The only effect is when I subsequently choose to work consciously to eradicate that mistake.  Or perhaps more accurately, when I consciously work to learn the correct form, because more often than not, an error isn't the result of learning something wrong, but actually an indication that you haven't learnt it at all.  I get hay right because I learned it early on, I get los demás wrong because I never really learned it, and even now I'm only "aware of existence" -- I still don't feel I've learned it.

This isn't to say that errors and correction are valueless, not at all.  Corrections have no special ability to make language stick, but they at least indicate a gap in your knowledge and they often give you a starting point for filling that gap, so you certainly should listen to and take note of any corrections you're given.  What you shouldn't do is ascribe magic powers to corrections and believe that they are a substitute for other ways of learning -- this will only slow down your progress while making conversations in your target language far less enjoyable for both parties.

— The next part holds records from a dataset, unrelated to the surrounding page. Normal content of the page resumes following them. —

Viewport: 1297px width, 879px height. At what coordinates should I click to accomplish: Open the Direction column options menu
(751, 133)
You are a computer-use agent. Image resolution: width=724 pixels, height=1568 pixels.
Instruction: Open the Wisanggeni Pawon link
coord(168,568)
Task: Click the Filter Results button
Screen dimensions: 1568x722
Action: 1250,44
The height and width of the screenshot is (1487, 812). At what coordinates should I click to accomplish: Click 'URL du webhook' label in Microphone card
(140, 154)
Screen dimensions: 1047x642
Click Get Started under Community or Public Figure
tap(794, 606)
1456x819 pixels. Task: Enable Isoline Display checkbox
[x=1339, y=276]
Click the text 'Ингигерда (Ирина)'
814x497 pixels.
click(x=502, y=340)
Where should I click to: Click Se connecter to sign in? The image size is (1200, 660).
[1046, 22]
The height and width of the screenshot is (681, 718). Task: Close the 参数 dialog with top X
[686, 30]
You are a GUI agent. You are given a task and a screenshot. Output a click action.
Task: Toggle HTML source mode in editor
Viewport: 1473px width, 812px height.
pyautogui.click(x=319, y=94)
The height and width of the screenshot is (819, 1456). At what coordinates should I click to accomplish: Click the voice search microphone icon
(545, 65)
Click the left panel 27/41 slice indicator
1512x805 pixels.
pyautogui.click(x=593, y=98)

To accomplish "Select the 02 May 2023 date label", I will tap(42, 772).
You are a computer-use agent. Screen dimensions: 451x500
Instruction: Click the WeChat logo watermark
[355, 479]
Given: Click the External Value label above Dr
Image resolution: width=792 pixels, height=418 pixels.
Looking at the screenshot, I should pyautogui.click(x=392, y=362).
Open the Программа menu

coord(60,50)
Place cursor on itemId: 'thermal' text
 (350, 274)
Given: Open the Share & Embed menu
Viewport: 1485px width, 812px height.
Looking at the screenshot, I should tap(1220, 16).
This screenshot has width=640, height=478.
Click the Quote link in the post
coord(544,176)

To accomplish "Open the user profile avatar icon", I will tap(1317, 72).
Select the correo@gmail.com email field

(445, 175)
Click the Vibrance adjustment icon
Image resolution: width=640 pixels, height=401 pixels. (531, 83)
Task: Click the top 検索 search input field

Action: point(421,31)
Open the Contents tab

Why is this idea so persistent?

There is a small set of mistakes that people only make once.  For example, when a Spanish learner tries to say she's tired (cansada) but instead says he's married (casada), it is an instantly memorable situation and unlikely to happen again.  Of course it's a situation that's quite embarrassing, which might be compounded if she now mistakenly says she's pregnant (embarazada).  And she'll never do that again.  Similarly a Spanish speaker suffering a cold is unlikely to forget that being constipated is not the same as having a bunged-up nose (constipado in Spanish).

So these mistakes certainly do lead to better recall of the correct form, but this is not because of how correction works as a generally applicable learning strategy, but rather a consequence of the vocabulary in question.  Saying translación (an archaic variation of translación - movement/transfer)instead of traducción (translation) doesn't have the same comedic value (and in fact isn't likely to obscure the meaning in context) so doesn't have the same potential to stick.

Most often it is these extreme cases, these outliers, that are used to convince us of the efficacy of the technique, but don't be fooled: learning the correct form from the word go is far more effective than making it up as you go along and picking up a catalogue of corrections.